== REQUIREMENT ==
Using the data below, copy each line that includes the word "submenu".
[DATA SUPPLIED Boundary: Start]
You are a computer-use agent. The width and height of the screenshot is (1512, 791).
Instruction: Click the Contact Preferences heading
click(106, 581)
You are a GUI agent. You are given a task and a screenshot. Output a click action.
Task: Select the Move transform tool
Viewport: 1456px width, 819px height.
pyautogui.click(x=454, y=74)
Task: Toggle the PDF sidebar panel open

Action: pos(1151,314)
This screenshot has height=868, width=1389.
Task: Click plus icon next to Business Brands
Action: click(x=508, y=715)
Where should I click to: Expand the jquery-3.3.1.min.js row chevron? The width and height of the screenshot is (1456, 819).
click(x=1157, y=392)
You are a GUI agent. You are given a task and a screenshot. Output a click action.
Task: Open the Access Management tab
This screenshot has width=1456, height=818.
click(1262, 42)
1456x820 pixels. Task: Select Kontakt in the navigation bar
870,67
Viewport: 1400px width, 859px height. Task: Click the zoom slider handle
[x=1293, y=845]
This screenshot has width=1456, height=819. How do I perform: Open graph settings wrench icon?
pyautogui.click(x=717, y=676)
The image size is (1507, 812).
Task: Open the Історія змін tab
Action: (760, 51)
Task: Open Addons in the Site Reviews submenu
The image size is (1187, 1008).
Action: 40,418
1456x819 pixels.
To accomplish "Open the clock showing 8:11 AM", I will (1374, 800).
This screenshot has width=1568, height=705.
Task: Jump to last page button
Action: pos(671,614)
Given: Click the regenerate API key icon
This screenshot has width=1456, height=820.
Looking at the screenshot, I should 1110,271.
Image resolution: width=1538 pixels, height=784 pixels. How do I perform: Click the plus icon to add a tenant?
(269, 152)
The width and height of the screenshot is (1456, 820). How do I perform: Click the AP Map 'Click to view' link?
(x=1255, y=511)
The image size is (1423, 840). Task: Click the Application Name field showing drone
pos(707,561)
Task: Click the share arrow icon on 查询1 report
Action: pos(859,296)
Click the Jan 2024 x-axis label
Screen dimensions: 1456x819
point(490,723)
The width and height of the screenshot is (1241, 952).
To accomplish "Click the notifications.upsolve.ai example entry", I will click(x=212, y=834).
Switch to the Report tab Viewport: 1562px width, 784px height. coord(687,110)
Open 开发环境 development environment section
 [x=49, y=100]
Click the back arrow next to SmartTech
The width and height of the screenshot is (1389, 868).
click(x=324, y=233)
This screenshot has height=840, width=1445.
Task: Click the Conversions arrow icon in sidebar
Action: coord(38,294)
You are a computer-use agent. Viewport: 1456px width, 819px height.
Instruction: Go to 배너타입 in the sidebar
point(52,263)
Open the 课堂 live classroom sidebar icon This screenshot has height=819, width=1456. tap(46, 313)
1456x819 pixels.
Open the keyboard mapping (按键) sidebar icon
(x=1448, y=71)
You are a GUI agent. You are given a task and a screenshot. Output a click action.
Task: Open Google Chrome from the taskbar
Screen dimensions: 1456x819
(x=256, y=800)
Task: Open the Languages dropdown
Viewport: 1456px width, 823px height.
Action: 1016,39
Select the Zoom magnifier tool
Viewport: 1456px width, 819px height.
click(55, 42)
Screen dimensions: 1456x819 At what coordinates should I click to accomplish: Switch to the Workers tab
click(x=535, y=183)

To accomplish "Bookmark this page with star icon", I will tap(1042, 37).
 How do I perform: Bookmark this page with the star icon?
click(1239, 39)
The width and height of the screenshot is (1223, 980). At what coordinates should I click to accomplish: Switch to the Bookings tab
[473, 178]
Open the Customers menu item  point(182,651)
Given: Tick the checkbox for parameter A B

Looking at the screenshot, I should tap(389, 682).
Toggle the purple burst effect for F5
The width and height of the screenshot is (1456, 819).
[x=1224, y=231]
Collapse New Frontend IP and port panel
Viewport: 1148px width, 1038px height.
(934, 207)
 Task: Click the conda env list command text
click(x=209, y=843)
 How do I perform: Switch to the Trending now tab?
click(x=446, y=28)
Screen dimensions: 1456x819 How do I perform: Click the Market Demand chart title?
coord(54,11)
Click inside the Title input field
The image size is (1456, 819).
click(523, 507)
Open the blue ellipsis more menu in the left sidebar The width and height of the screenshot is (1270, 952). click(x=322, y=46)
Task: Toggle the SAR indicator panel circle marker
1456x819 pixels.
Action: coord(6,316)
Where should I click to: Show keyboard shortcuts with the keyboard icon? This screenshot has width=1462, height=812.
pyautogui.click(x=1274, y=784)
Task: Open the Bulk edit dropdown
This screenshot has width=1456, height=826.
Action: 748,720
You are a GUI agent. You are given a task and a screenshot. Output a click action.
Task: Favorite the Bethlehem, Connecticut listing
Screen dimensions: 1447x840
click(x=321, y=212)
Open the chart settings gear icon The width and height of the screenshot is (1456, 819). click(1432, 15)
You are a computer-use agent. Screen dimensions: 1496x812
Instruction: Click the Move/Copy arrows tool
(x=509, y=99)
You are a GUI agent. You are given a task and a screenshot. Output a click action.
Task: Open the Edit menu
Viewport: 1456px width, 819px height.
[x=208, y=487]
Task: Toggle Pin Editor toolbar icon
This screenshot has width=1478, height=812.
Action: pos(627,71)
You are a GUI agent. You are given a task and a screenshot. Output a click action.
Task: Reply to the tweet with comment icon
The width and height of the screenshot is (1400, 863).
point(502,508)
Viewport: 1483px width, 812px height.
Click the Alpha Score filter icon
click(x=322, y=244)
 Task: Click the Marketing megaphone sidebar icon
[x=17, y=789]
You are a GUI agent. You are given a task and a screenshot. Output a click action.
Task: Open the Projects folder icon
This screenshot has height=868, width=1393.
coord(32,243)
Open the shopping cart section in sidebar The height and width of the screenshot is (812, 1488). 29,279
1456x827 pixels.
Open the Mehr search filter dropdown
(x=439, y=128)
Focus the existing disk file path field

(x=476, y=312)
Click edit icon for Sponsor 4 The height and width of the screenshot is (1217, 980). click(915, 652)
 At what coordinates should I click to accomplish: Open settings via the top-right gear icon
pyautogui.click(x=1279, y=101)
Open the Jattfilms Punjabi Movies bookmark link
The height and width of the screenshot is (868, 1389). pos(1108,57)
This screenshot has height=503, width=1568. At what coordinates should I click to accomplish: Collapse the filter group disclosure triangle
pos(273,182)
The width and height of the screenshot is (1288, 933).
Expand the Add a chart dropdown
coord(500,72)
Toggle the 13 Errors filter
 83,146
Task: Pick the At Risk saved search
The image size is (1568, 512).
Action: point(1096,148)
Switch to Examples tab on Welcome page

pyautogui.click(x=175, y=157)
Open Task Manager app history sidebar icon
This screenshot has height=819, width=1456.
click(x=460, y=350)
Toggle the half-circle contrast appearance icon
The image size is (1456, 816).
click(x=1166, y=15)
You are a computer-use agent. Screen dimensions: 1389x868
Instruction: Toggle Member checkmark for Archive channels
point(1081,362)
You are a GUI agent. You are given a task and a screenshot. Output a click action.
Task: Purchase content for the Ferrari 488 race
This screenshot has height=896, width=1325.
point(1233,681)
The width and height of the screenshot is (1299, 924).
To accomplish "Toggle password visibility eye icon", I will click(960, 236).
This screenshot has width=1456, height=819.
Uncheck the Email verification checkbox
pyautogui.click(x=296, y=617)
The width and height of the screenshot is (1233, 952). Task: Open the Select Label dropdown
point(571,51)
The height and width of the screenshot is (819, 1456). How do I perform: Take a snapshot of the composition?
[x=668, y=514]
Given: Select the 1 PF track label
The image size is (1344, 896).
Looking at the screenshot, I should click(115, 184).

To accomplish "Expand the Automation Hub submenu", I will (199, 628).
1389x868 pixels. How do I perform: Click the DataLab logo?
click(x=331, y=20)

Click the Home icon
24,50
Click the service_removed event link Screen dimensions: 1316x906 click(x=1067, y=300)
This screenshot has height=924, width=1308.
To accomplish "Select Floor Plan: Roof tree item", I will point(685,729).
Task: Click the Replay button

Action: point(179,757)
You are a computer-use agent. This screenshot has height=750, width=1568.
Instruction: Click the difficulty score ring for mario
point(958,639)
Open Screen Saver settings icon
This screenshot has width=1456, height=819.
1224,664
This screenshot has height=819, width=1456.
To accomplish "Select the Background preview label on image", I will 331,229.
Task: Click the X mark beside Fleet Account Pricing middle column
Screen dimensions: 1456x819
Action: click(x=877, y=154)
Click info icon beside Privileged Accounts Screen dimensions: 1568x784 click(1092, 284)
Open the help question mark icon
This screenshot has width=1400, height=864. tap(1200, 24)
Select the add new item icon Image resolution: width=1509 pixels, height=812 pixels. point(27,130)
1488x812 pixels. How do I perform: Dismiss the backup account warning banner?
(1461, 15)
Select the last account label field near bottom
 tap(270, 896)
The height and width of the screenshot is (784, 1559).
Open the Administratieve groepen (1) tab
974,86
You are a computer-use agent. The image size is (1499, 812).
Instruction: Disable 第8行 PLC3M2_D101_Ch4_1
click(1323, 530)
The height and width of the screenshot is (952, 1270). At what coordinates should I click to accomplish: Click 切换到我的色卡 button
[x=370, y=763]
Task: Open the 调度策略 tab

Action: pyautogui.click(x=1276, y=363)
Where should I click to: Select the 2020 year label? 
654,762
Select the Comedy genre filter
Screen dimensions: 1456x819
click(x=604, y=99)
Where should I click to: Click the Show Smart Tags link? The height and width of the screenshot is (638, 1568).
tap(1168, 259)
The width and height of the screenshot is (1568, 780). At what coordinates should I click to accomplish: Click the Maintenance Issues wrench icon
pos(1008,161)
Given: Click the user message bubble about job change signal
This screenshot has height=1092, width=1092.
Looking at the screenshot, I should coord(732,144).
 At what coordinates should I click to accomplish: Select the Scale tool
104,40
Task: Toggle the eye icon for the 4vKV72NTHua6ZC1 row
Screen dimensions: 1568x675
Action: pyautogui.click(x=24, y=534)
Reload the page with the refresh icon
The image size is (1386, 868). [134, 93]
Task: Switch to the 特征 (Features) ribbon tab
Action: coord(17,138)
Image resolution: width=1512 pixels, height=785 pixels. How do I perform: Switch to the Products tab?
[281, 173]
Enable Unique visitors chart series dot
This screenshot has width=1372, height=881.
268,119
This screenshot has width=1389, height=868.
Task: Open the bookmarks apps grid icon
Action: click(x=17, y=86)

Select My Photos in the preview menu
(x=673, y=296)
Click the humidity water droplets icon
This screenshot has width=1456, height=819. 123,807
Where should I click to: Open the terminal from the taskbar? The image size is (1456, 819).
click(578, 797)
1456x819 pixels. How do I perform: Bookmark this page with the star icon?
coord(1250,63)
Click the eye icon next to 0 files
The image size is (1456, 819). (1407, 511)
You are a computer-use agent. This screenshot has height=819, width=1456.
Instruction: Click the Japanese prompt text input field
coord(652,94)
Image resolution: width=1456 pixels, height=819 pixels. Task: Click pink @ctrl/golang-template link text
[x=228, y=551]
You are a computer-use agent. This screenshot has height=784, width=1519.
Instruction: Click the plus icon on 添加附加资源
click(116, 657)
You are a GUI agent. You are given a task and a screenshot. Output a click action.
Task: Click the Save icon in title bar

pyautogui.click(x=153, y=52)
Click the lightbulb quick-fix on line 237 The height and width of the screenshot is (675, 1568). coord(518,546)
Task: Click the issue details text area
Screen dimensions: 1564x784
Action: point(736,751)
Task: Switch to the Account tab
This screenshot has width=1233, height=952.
[DATA SUPPLIED Boundary: End]
== EXERCISE SOLUTION ==
Task: Open Addons in the Site Reviews submenu
To accomplish "Expand the Automation Hub submenu", I will (199, 628).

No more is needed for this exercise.